Exercise description: From the Benjamin Melniker biography below, write out the passage that opens with the words "- Born: May" and ends after the words "Melniker (m. 1945)".

** start of Extract **

- Born: May 25, 1913 Bayonne, New Jersey, U.S.
- Died: February 26, 2018 (aged 104) Roslyn Harbor, New York, U.S.
- Resting place: Mount Hebron Cemetery, Flushing, New York, U.S.
- Occupations: Studio executive production lawyer
- Years active: 1939–2018
- Spouse(s): Jean Brody Shirley Melniker (m. 1945)
- Children: 2 (1 deceased)

= Benjamin Melniker =

American film producer (1913–2018)

Benjamin Melniker (May 25, 1913 – February 26, 2018) was an American
major motion picture studio executive at MGM.

==Career==
===Company man at MGM===
Melniker started at MGM in 1939 and worked his way upward at the company, eventually becoming an executive vice president and chairman of the film selection committee at the studio. Melniker was involved in a number of important deals at the studio, including those for Ben Hur, 2001: A Space Odyssey and Dr. Zhivago.

===1979 "Batfilm Productions" deal===
In 1979, Melniker was approached by a young lawyer named Michael E. Uslan to purchase the film rights to DC's Batman. At the time Uslan needed an industry legend in his corner in order to get anyone in the industry to take him seriously as he had difficulty getting his foot in the door in the industry any other already having been a failed screenwriter. Melniker recognized the opportunity to potentially make a lot of money because the Superman movie at WB had made a lot of money. While WB wasn't paying attention, they seized the film rights to Batman before the inevitable movie would be made. After obtaining the rights, no movie studio they approached wanted to make the movie precisely because of the opportunistic seizure of the rights and monetary demands.

===1983 deal at Casablanca===
It was not until the pair met Peter Guber at Casablanca Records that deal to make the movie was actually made. The pair were forced to renegotiate the outrageous nature of their contract in order to retain screen credit. The pair reluctantly agreed and later attempted to sue Warner Brothers several times to gain even more financial compensation for themselves, but they always lost in court against WB's lawyers.

==="Executive producer" credits and nature of the deal===
Starting with Tim Burton's 1989 film, the pair are credited as "executive producers" on all Warner Bros. Batman and related films, including various direct-to-video feature-length animated films but due to the nature of the deal they will never be credited or paid royalties for any episode of television. Uslan continues to be credited as executive producer on Warner Batman film franchise entries. Apparently, upon death, the contract indicates that Melniker's name will no longer appear on any films after Zack Snyder's Justice League, and thusly Melniker's estate will only benefit from existing credits. Whether this was part of the original contact or something Uslan negotiated for upon his partner's death is unclear.

** end of Extract **
** start of Records **

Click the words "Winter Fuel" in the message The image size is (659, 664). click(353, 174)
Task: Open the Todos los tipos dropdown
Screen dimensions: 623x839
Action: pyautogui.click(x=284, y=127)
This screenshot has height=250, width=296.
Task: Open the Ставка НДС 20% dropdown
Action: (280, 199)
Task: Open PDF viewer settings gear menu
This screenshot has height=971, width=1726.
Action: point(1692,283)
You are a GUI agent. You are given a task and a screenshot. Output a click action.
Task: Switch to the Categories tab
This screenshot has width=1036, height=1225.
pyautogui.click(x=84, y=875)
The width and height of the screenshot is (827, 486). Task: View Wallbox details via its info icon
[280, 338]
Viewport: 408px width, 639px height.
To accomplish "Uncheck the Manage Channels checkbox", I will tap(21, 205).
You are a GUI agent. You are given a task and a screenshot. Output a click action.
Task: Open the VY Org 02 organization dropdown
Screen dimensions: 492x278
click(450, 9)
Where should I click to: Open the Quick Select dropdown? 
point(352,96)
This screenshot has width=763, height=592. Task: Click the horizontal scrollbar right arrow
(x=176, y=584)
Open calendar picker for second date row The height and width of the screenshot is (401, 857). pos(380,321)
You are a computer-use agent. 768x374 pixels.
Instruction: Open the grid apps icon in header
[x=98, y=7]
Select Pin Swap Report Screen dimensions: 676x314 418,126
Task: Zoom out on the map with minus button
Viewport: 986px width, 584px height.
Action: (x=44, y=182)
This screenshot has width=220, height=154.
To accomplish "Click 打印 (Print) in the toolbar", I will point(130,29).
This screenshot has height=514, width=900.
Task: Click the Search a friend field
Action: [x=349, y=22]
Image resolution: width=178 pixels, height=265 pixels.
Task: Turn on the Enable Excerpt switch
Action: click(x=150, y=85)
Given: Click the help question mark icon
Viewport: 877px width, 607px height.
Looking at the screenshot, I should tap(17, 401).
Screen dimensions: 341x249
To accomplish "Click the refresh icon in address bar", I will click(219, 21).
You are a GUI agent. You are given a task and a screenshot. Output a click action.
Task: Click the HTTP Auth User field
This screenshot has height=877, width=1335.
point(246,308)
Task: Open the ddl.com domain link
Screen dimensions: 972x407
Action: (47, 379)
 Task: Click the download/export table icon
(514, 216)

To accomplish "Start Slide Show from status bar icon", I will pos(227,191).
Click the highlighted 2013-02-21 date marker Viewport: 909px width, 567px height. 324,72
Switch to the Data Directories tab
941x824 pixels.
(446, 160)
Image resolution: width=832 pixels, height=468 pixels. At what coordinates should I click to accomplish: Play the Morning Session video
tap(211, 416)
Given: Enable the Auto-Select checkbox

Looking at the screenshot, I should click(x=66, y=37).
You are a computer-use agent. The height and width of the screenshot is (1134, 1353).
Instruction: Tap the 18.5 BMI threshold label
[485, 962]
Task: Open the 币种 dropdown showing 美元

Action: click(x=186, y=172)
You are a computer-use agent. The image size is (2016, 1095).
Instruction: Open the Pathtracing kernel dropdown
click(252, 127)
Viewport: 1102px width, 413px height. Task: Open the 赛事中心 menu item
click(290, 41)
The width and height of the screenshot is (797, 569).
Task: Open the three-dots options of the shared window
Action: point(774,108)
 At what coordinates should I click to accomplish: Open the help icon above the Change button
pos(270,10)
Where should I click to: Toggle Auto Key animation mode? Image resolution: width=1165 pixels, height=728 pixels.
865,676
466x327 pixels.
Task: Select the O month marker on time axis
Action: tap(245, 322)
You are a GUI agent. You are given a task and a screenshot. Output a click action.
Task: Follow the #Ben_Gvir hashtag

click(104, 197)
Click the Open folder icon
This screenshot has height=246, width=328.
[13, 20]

** end of Records **

Reply to the task:
- Born: May 25, 1913 Bayonne, New Jersey, U.S.
- Died: February 26, 2018 (aged 104) Roslyn Harbor, New York, U.S.
- Resting place: Mount Hebron Cemetery, Flushing, New York, U.S.
- Occupations: Studio executive production lawyer
- Years active: 1939–2018
- Spouse(s): Jean Brody Shirley Melniker (m. 1945)